What the Daraprim Price Gouging Means for You
Turing Pharmaceuticals CEO Martin Shkreli ignited a firestorm this week when news broke that his company increased the cost of Daraprim, a vital part of treating toxoplasmosis — which disproportionally affects patients with HIV and AIDS — by more than 4,000%, from $18.50 to $750 per pill.
Many called for a boycott of the company, but it’s hard to boycott a drug if you’ll die without it. Judith Aberg from the HIV Medicine Association estimates that patients could wind up paying upwards of $150 per pill out of pocket, even with insurance. To put this in perspective, a common course of treatment could now cost upwards of $63,000 — up from a more reasonable $1,130 just a month ago. The story even inspired Hillary Clinton to announce her plan to cap out-of-pocket drug expenses to $250 per month.
After the scandal sent his stock prices spiraling, Shkreli announced that he would be lowering the cost of the drug, although he has not yet specified by how much. Clinton had a succinct, elegant response, tweeting the word “Good” in reply. But until pharmaceutical companies face this kind of scrutiny over all their pricing practices, and we have stricter measures in place to prevent this kind of abuse, this just isn’t good enough for the people who need these drugs to survive.

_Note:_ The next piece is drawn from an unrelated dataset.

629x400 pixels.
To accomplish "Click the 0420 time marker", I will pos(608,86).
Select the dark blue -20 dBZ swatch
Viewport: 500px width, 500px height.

I’ve been preoccupied with the cost of HIV and AIDS medications for some time, as I am developing a narrative feature film and companion documentary on the subject. I recently spoke with HIV patients living on Medicaid in Alabama that said they could not always afford an $8 copay for their medications — capitalism doesn’t work without compassion, and there are few regulations placed on morality in business. The truth is, even if we cap out-of-pocket expenses, someone will still have to foot the bill for exorbitantly over-priced medication, and the cost will inevitably have consequences for consumers.
To understand what this scandal really means for patients who need access to Daraprim, I reached out to infectious disease specialist Dr. Kalvin Brewer-Yu, who is currently the chief integration officer at Kaiser Permanente Southern California.
Williamson: What is Daraprim?
Brewer-Yu: Daraprim is actually a drug called pyrimethamine, which is what it’s been known as for decades. It is the cornerstone drug of a combination of two or three drugs used to treat toxoplasmosis, an infection in the brain that can cause blindness, seizures, and neurologic deficits in movement. It is acquired by ingesting the toxoplasmosis organism via undercooked meat and contamination with cat feces. People with immune system deficiencies and pregnant women are particularly at risk.
How have you seen toxoplasmosis affect patients living with HIV?
I think every infectious disease doctor that trained in the late ’80s or early ’90s has had several HIV patients die from toxoplasmosis. If they survive, it is often with neurologic deficits such as visual problems or limb weakness. It’s a serious disease in this population, even today, and the differential diagnosis includes brain lymphoma or progressive multifocal leukoencephalopathy, both of which are often life-threatening.
What’s a course of treatment for Daraprim cost?
We have to keep in mind that toxoplasmosis treatment only works with a combination of drugs, not just one. With the recent proposed price hike, the IDSA has been quoted as stating that treatment will cost at least $336,000-$600,0000 per year — just for the Daraprim alone — depending on how much you weigh. The drug is prescribed depending on weight, so this is not a “simple” one-pill-once-a-day-for-all situation.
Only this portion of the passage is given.